Basic Fix — nginx.conf upstream address
In host network mode, use 127.0.0.1 explicitly (not a container hostname — DNS doesn't apply here):
upstream backend {
- server app-container:8080; # WRONG: container DNS doesn't resolve in host network
+ server 127.0.0.1:8080; # CORRECT: host loopback, shared namespace
}
Basic Fix — docker-compose.yml
services:
nginx:
image: nginx:1.25-alpine
- # network_mode not set — defaults to bridge
+ network_mode: host
volumes:
- ./nginx.conf:/etc/nginx/nginx.conf:ro
app:
image: myapp:latest
- # network_mode not set
+ network_mode: host
environment:
- - BIND_ADDR=127.0.0.1:8080 # Only reachable within its own namespace if on bridge
+ - BIND_ADDR=0.0.0.0:8080 # Bind all interfaces so host loopback reaches it
Enterprise Best Practice — Health-Gated Startup + Upstream Keepalive
Don't let Nginx start routing until the upstream is confirmed alive. Add a healthcheck and a depends_on condition, plus keepalive to avoid connection churn:
services:
nginx:
image: nginx:1.25-alpine
network_mode: host
+ depends_on:
+ app:
+ condition: service_healthy
volumes:
- ./nginx.conf:/etc/nginx/nginx.conf:ro
app:
image: myapp:latest
network_mode: host
+ healthcheck:
+ test: ["CMD", "curl", "-sf", "http://127.0.0.1:8080/healthz"]
+ interval: 5s
+ timeout: 3s
+ retries: 5
+ start_period: 10s
And in nginx.conf, add upstream keepalive and failure handling:
upstream backend {
server 127.0.0.1:8080;
+ keepalive 32;
}
server {
location / {
proxy_pass http://backend;
+ proxy_next_upstream error timeout http_502 http_503;
+ proxy_connect_timeout 2s;
+ proxy_read_timeout 10s;
+ proxy_http_version 1.1;
+ proxy_set_header Connection "";
}
}
💡 Tired of pasting proprietary configs into ChatGPT? Generic AI tools log your company's ARNs, DB strings, and private keys. StackEngine is a zero-backend, pure Client-Side WASM utility. Drop your failing config into the sandbox above. We redact your secrets locally in the browser and auto-generate the refactored code using your own API key.
Prevention in CI/CD
1. Lint nginx.conf in your pipeline:
# In your GitHub Actions / GitLab CI step
docker run --rm -v $(pwd)/nginx.conf:/etc/nginx/nginx.conf:ro nginx:1.25-alpine nginx -t
This catches syntax errors but not runtime upstream failures. Pair it with an integration test.

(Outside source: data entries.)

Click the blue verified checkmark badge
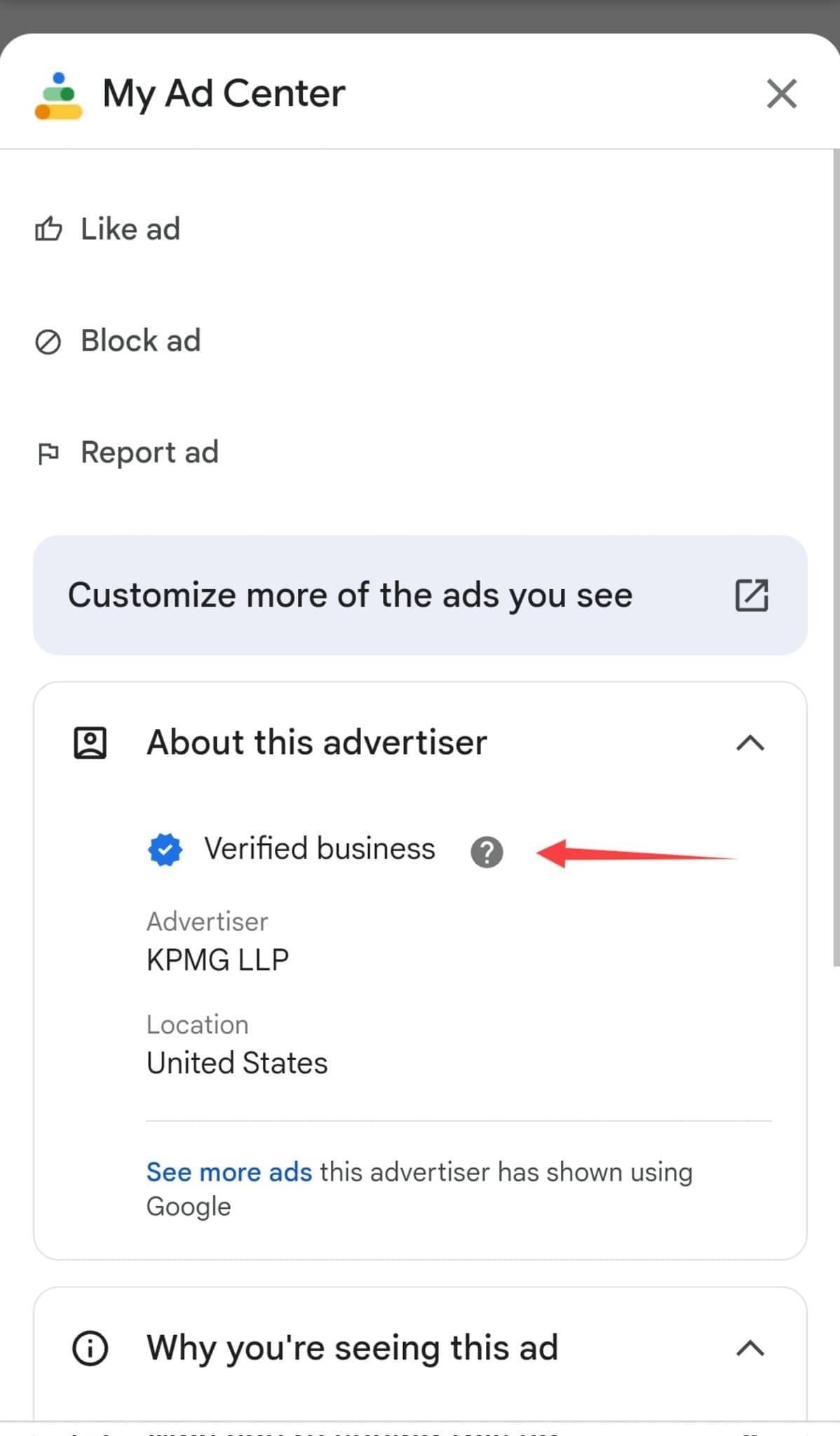The width and height of the screenshot is (840, 1436). point(165,850)
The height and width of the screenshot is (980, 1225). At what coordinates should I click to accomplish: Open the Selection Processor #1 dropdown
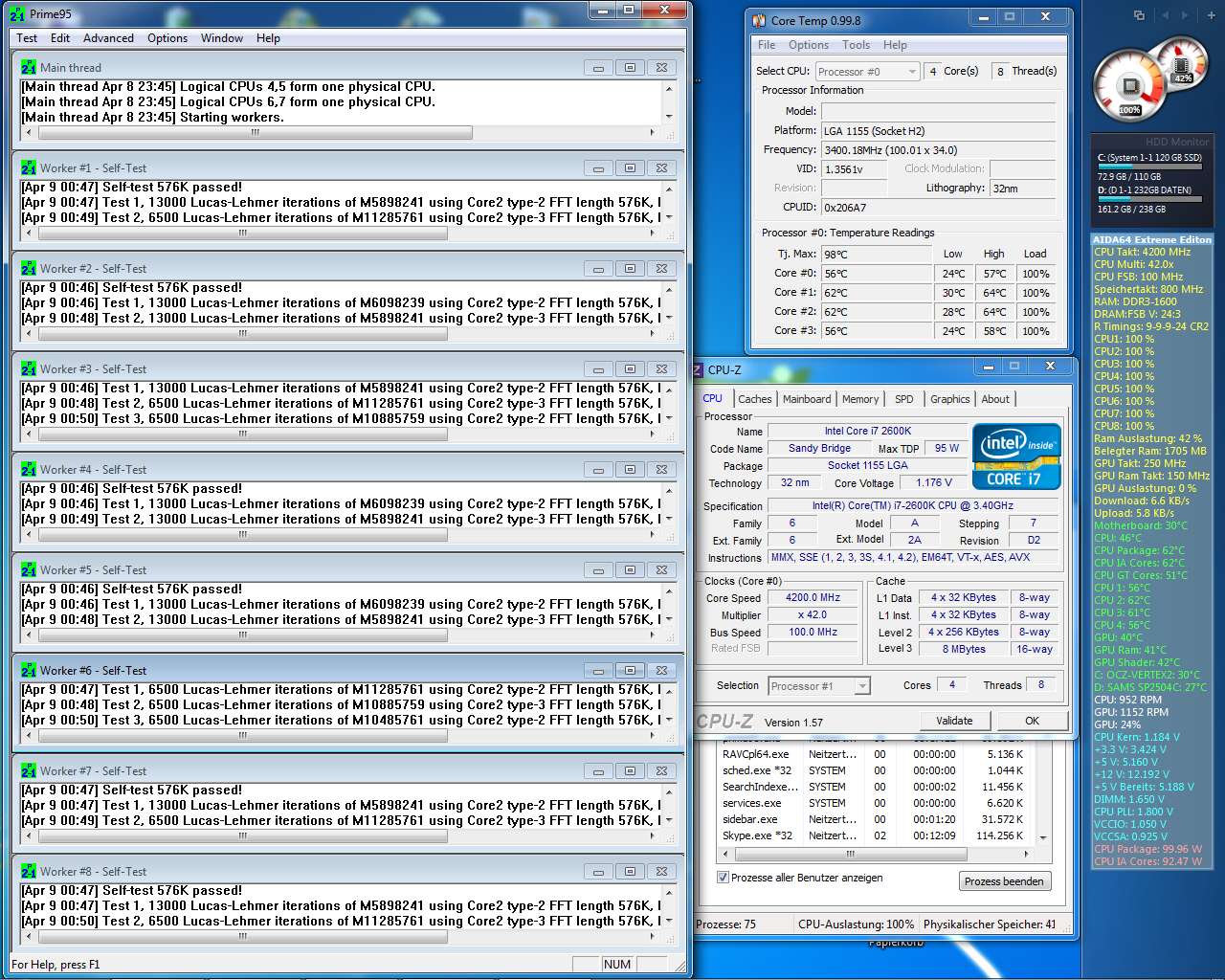point(819,686)
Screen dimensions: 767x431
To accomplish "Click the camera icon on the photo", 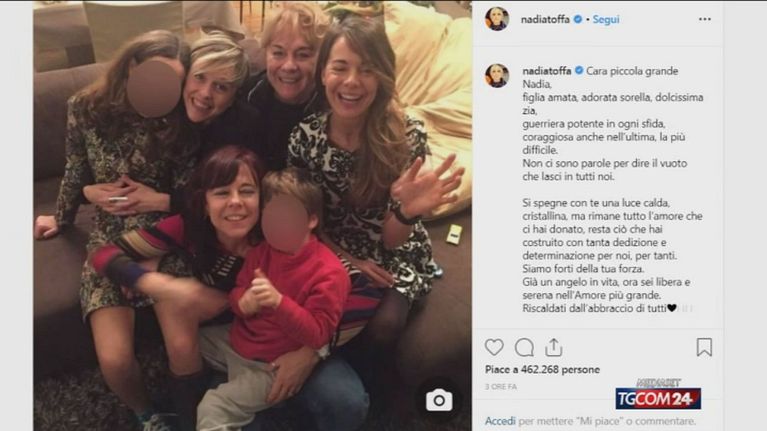I will (x=438, y=400).

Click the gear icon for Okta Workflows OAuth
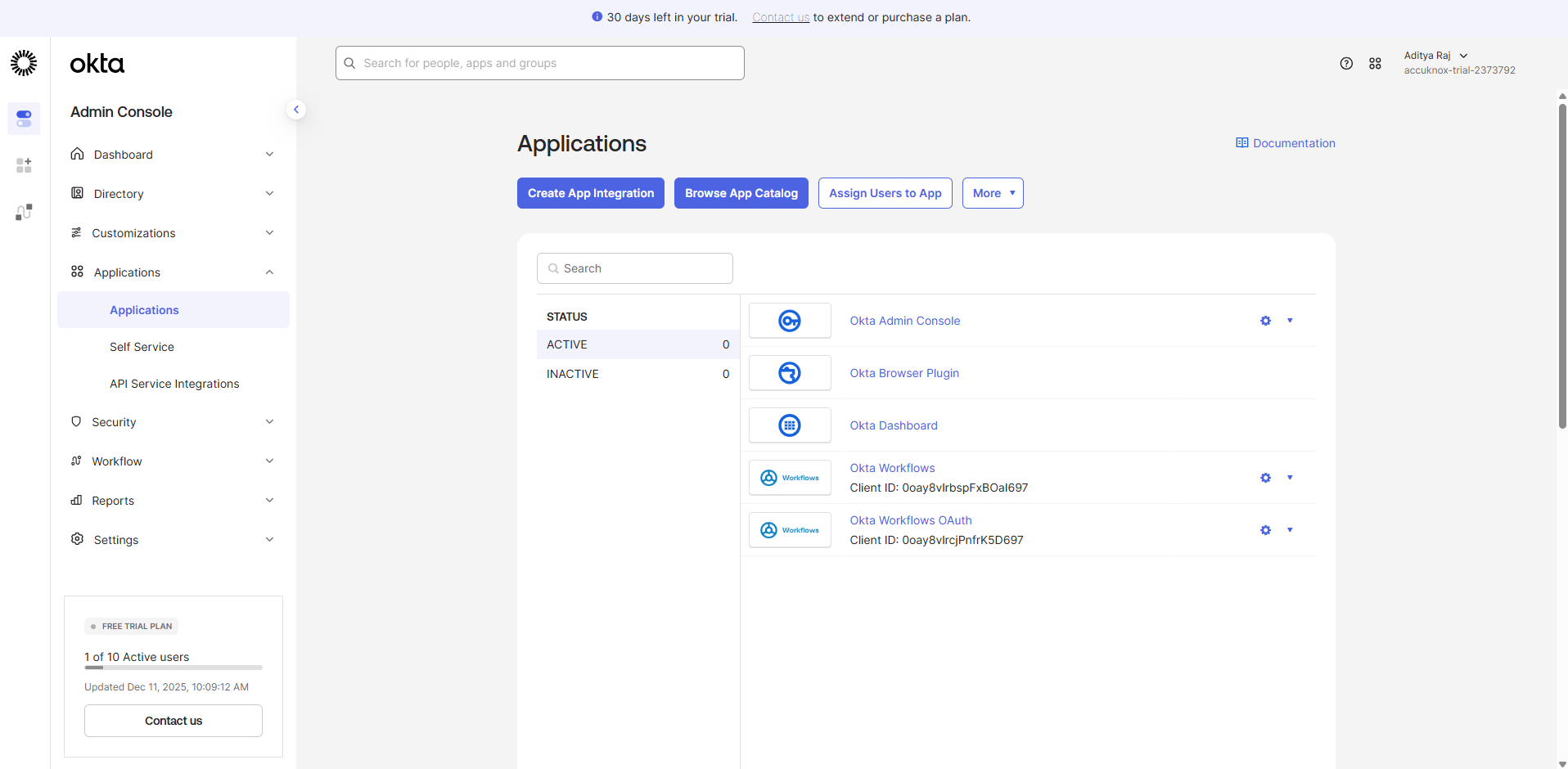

2. Integration smoke test after deploy:
# Post-deploy health gate — fail the pipeline if upstream is unreachable
curl --retry 5 --retry-delay 3 --retry-connrefused -sf http://127.0.0.1:80/healthz || exit 1
3. Checkov / Trivy for compose files:
checkov -f docker-compose.yml --check CKV_DOCKER_2 # Healthcheck defined
4. OPA policy to enforce healthcheck on host-network services:
deny[msg] {
service := input.services[name]
service.network_mode == "host"
not service.healthcheck
msg := sprintf("Service '%v' uses host network but has no healthcheck defined", [name])
}
5. Use a process supervisor on the host for the upstream app (systemd, supervisord) so it restarts before Nginx gives up — don't rely solely on Docker's restart: always which has backoff delays that create 502 windows.